Scatenare la corsa ai minerali preziosi sul fondo dell’oceano danneggerà la vita marina per decenni. A distanza di 44 anni, il sito dove furono svolti dei test di deep sea mining nel 1979 ha dei livelli di biodiversità più bassi rispetto alle aree circostanti. E deregolamentare le miniere sui fondali marini – come si sta cercando di fare in questi mesi, nei negoziati internazionali gestiti dall’International Seabed Authority (ISA) – rischia di far crescere questo impatto in modo esponenziale.
Miniere sui fondali marini, l’impatto ambientale dura decenni
Ad affermarlo è uno studio condotto da una serie di enti di ricerca britannici, tra cui il National Oceanography Centre di Southampton e il Natural History Museum di Londra. La ricerca – appena pubblicata su Nature – si è concentrata proprio sul principale giacimento di minerali preziosi sui fondali oceanici conosciuto. Si tratta della Clarion-Clipperton Zone (CCZ), un’area vasta oltre 6 milioni di km2 tra Messico e Hawaii.
È qui che alcune aziende pioniere – supportate da qualche stato insulare del Pacifico – vogliono aprire le prime miniere sui fondali marini, a 5.000 metri di profondità. E mettere le mani su giacimenti di rame, litio, ferro, zinco, manganese, colbalto e tanto altro. Risorse preziose per la transizione energetica. Tutto questo nonostante, fino a oggi, la ricerca scientifica non abbia ancora studiato a fondo quali sono gli impatti possibili dell’attività estrattiva su ecosistemi così delicati.
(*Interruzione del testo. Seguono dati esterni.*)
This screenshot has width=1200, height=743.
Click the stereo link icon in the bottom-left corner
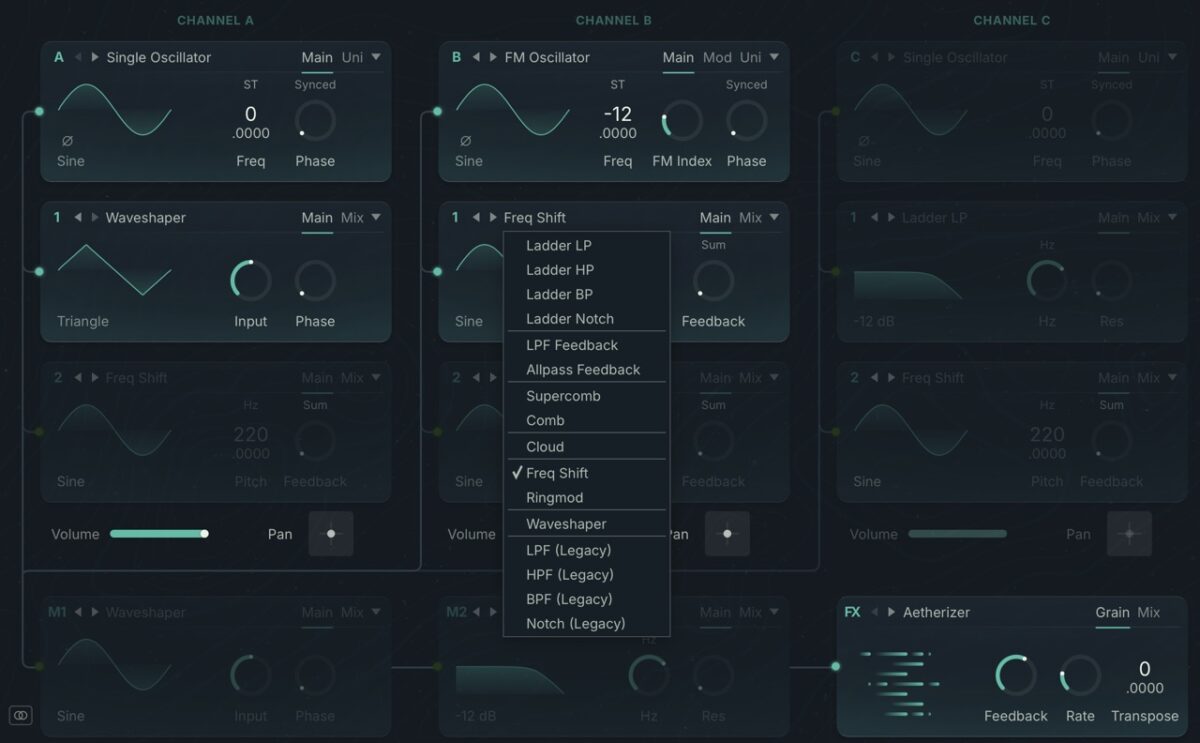pos(20,715)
Lo studio è andato a indagare tra 2023 e 2024 lo stato di salute di una porzione di crosta oceanica nella CCZ dove, nel 1979, erano stati condotti alcuni dei primi test più che sperimentali. L’impatto? Ben visibile ancora oggi.
I minerali a cui punta il deep sea mining si presentano perlopiù sotto forma di noduli polimetallici, una sorta di “campo di patate” adagiate sul fondo dell’oceano. Oltre alle risorse minerarie, però, i noduli, che si formano in migliaia di anni, ospitano comunità di organismi specializzati.
Il test di mining del 1979 fu realizzato con un macchinario di 14 metri dotato di un rastrello rotante e ha lasciato tracce visibili ancora oggi. Un’area di 8 metri di larghezza, senza noduli, e con solchi profondi nel fondale. Gli autori dello studio hanno constatato che le popolazioni animali all’interno delle tracce sono ancora ridotte rispetto alle aree circostanti. Anche se si notano i primi segni di recupero.
L’estrazione di noduli, conclude lo studio, causerebbe con ogni probabilità “impatti immediati” sulla superficie del fondale marino e sull’habitat, lungo il percorso dei veicoli di raccolta. Principalmente disturbi meccanici, tra cui la rimozione di parte della superficie dura che ospita le specie che vivono sotto il fondale marino, e la compattazione dei sedimenti.
Ma l’impatto si espanderebbe subito ad altre zone limitrofe perché il deep sea mining, “arando” i noduli, crea dei pennacchi di sedimenti che potrebbero avere “impatti significativi sugli ecosistemi” vicini.